Mice appeared to experience immediate pain relief when the neurons were activated.
The Duke scientists theorized that these brain cells, dubbed “CeAga” neurons (for the central amygdala, where they’re located, and the general anesthesia that activates them), could be part of the body’s own system for managing pain.
In their new study, published in Nature Neuroscience on May 18, the scientists used custom brain mapping technology to track the parts of the brain that are activated by pain.
When the mice were made to feel pain, the CeAga neurons sent inhibitory (“off”) signals to 16 parts of the brain that play a role in pain processing.
The scientists then turned to the question of whether they could deliberately activate this “off-switch” area to provide the animals with pain relief.

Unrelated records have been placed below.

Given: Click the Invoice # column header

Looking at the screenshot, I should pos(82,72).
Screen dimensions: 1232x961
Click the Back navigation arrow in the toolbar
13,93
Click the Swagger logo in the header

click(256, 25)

Lighting Up a Path to Pain Relief
To test their theory, the researchers genetically engineered mice so that they could activate their CeAga neurons using light.
This technique, known as “optogenetics,” involves adding new genetic code to the neurons that cause them to produce light-activated proteins. The researchers could then trigger the CeAga neurons by shining a light on them.
We could one day have the ability to flip the off-switch for pain in our own brains.
Next, the scientists injected the modified mice with a solution known to trigger pain. As expected, the animals began intensely licking or rubbing the injection site — self-care behaviors related to pain.
When the researchers then used light to trigger the CeAga neurons, the animals appeared to experience immediate pain relief.
“It’s so drastic,” Wang said. “They just instantaneously stop licking and rubbing.”
The researchers then dialed back the activity of the CeAga neurons, and the pain relief appeared to vanish — the animals went right back to licking and rubbing the injection site.
The researchers are now focused on finding a drug that will activate the CeAga neurons — but it’s a long, long road from finding a control center in the brain to finding a drug that can trigger it.
Since we can’t genetically modify humans to have light beams that turn off their pain centers, researchers must find a drug that activates just this one very precise brain area, can get past the blood/brain barrier, and doesn’t have any toxic complications or side-effects.
And (always a big question mark) this switch needs to work the same way in human brains as it does in mice.
Still, if they’re successful, we could have the ability to flip the off-switch for pain in our own brains.